В литературе это вызывало массу сложных чувствительных рассуждений. А если поставить вопрос ребром? В «Белом безмолвии» эта нравственная коллизия поставлена с обнаженной прямотой.
Руфь и Кид хотят оставаться с Мэйсоном и делать для него все возможное. А он требует, чтобы они шли: еды и так впроголодь, затянув стоянку — они погибнут в пути на морозе от голода. И его жена и неродившийся ребенок тоже погибнут. Мы должны умереть в наших детях и продолжаем жить в наших детях — с обнаженной буквальностью тут. Только — «не оставляй меня умирать одного…» Здесь каждый думает о другом — и это справедливо. И живые уходят — жить, они — те, кто в пути; оставив мертвого в его могиле: на верхушках двух сосенок, притянутого ремнями в своем коконе из шкур.
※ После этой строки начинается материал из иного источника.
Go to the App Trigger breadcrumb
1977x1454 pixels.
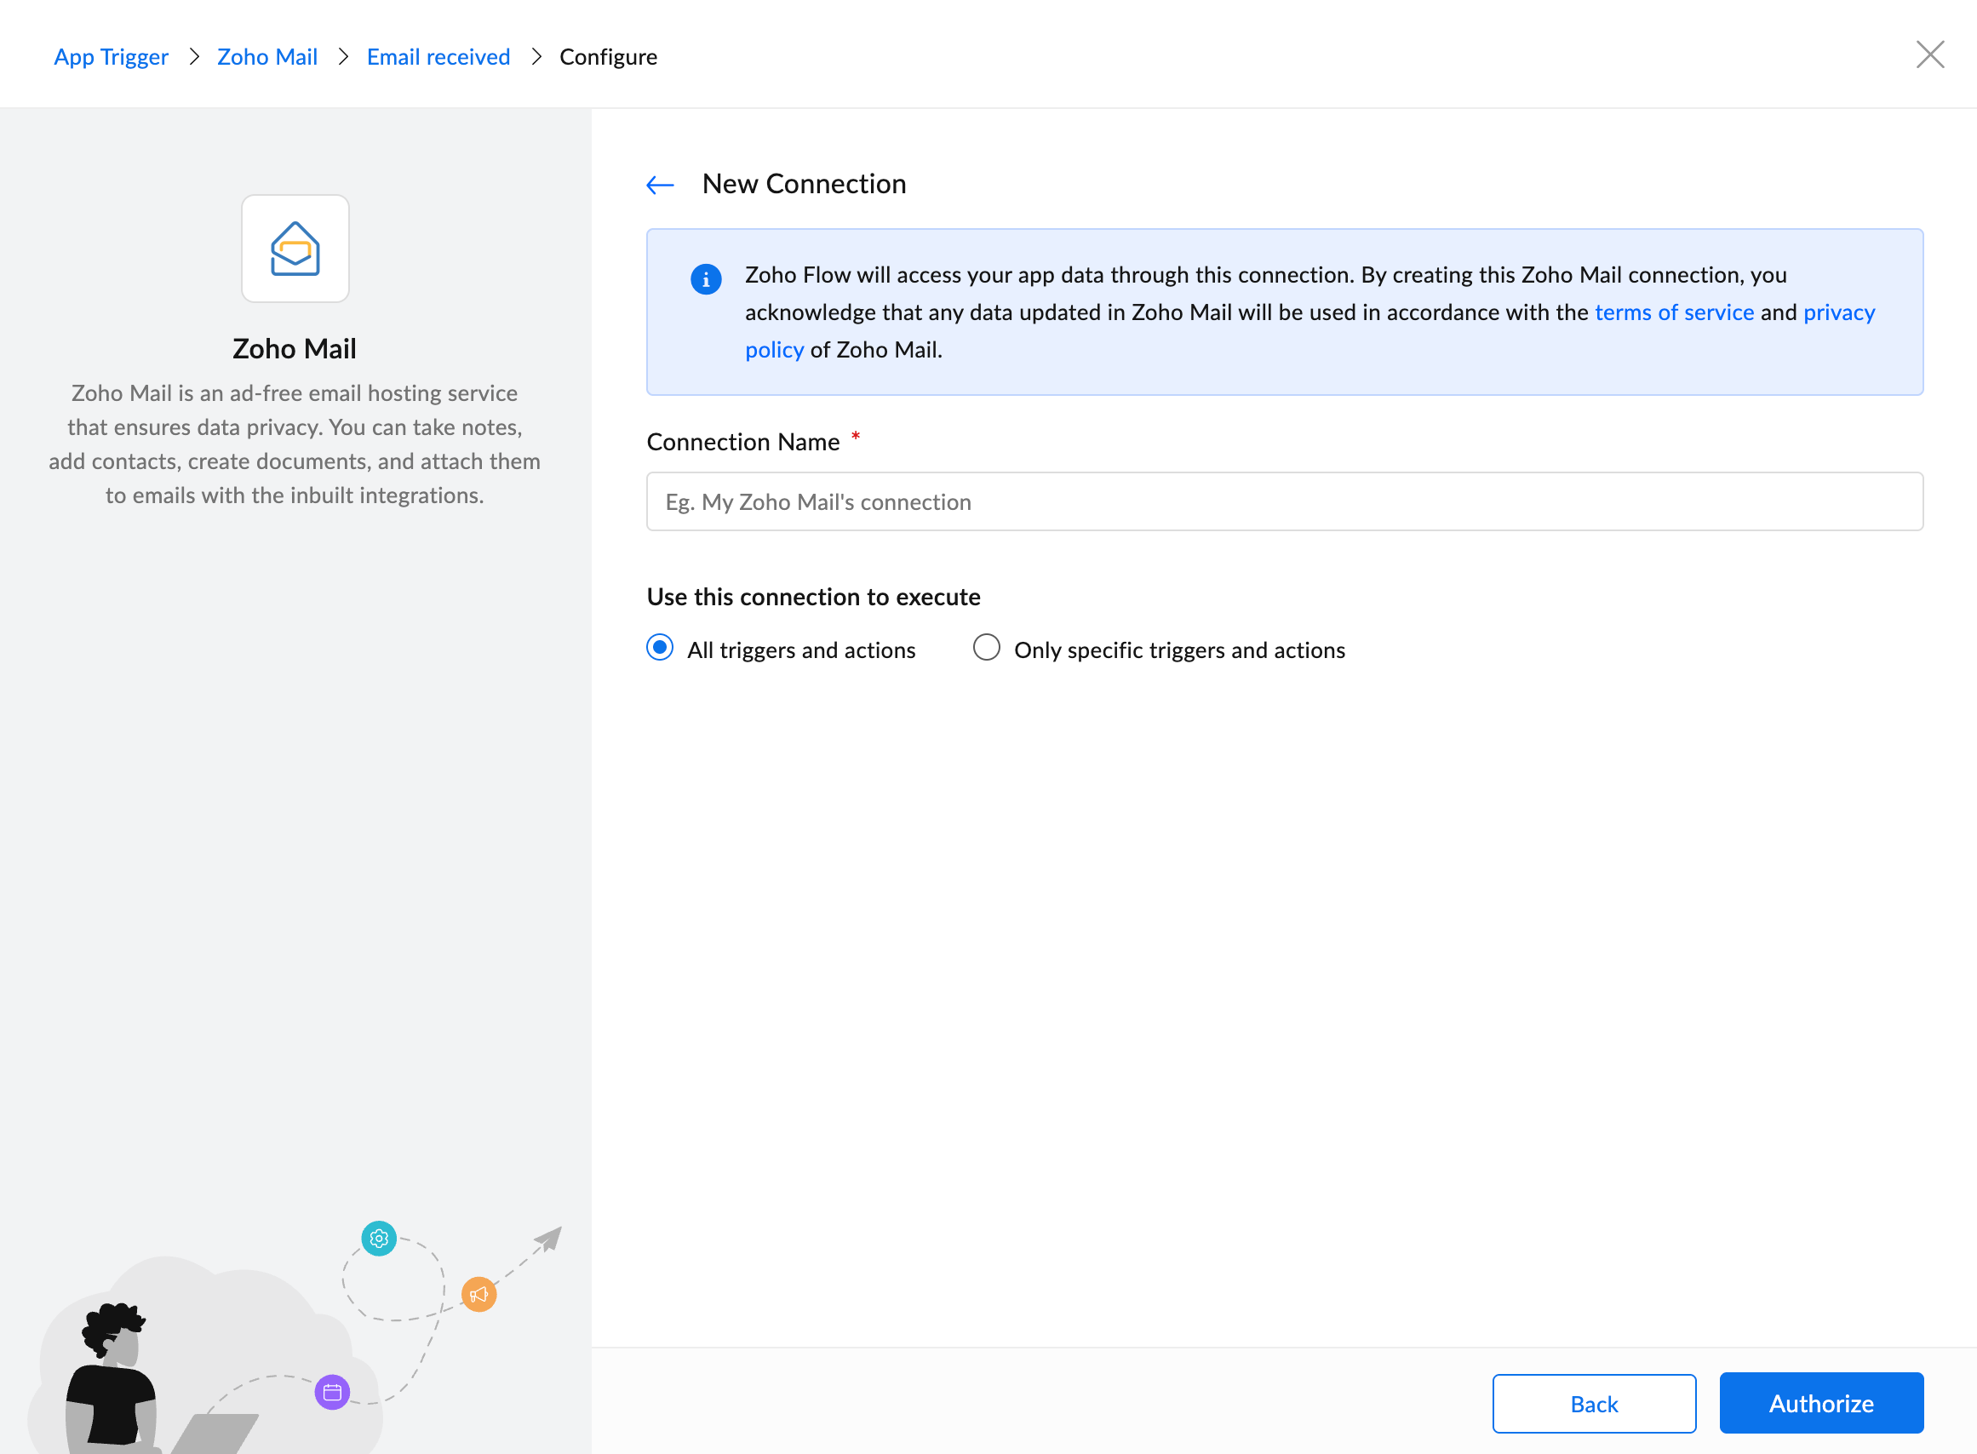[111, 57]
Друг спустил курок. И умерший взлетел к небу. Все детали реалистичны, обусловлены, понятны. А символику ищите сами.
Но перед этим — голодающие собаки растерзали и съели ослабшую Кармен. Вот так и жизнь поступает с изящным искусством оперных страстей. Собачья наша жизнь. А что делать. Драма жизни. Жестока она. Съели Кармен и не подавились.
А еще перед этим — умирающий Мэйсон попросил прощения у Кида. За то, что безжалостно хлестал бичом упавшую в упряжке несчастную Кармен, пытаясь заставить ее подняться.
Так может, Искусство и право? И безжалостная жизнь просто бичует и сжирает его, потому что жестоки ее законы?.. А на самом деле — жизнь повторяет то, что искусство изображает; только повторяет гораздо проще, грубее — и человечнее, душевнее, понятнее в то же время.
Вы понимаете — прекрасная, огненная, ветреная, заколотая ревнивцем Кармен — и несчастная, замученная жизнью северная ездовая собака, сожранная другими. Солдат, контрабандист, разбойник, любовник счастливый и отставленный — Хозе в теплой прекрасной Испании, — и выбивающийся из сил в адском труде золотоискатель в ледяной и темной заполярной Аляске, верный друг и верный муж верной жены — который просит скорей убить его, чтобы осталась жива она. Ничего противопоставление? Красивый эгоистичный мир условного искусства — и жестокий благородный мир реальной жизни.
Это фантастически сложная конструкция! Вот такой это очень сложный, многослойный рассказ — при всей его внешней краткости и простоте. Джек Лондон был истинно американский писатель и великий новеллист: он делал экшен на уровне реальной логичной простой достоверности, где ты следишь за напряженным действием и цельными характерами героев — и в то же время конструкция и смыслы этого экшена оказывались очень многозначными, непростыми, глубокими. Думай сколько хочешь — если сумеешь увидеть и начать понимать, — но внешне все просто.
По глубине, сложности, философичности, богатству прочтений и аллюзий — «Белое безмолвие» есть один из вершинных шедевров мировой новеллистики. (Вообще на таком уровне из мировых новеллистов постоянно работал только великий Акутагава. Таких рассказов в мировой литературе у прочих и двух дюжин не наберется.)